__Material supplied__.
* * *

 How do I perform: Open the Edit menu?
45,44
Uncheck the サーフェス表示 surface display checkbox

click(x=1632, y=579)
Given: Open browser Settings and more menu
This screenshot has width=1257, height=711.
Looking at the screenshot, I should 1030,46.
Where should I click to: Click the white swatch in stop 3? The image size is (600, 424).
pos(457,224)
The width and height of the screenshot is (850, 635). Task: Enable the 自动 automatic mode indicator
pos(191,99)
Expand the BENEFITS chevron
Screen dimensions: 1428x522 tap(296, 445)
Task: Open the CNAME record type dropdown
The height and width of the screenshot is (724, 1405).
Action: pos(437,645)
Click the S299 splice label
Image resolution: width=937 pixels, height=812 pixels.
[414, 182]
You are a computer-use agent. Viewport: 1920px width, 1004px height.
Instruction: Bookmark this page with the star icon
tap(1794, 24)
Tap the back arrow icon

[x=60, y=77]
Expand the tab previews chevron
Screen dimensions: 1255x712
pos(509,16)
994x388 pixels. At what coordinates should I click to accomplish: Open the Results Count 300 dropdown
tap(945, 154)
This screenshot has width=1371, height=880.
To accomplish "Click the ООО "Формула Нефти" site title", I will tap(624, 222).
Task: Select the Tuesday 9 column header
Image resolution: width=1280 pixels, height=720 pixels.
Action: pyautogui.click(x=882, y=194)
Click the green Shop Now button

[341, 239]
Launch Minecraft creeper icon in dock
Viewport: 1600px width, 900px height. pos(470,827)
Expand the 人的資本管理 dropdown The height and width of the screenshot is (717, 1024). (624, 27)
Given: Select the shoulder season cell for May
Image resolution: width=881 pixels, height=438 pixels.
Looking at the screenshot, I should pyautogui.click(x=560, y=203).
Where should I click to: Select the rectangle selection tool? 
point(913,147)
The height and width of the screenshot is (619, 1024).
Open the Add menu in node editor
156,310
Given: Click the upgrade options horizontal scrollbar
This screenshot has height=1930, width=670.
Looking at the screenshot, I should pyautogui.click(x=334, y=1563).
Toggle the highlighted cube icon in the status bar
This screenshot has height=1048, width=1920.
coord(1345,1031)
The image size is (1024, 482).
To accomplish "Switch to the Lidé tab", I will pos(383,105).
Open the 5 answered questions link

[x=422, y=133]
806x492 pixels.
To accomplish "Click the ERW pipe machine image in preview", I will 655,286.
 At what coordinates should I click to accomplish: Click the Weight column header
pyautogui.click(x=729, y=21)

* * *

__Exercise goal__.
All lines above that contain "Given" are required in the answer.

__Answer space__.
Given: Open browser Settings and more menu
Given: Select the shoulder season cell for May
Given: Click the upgrade options horizontal scrollbar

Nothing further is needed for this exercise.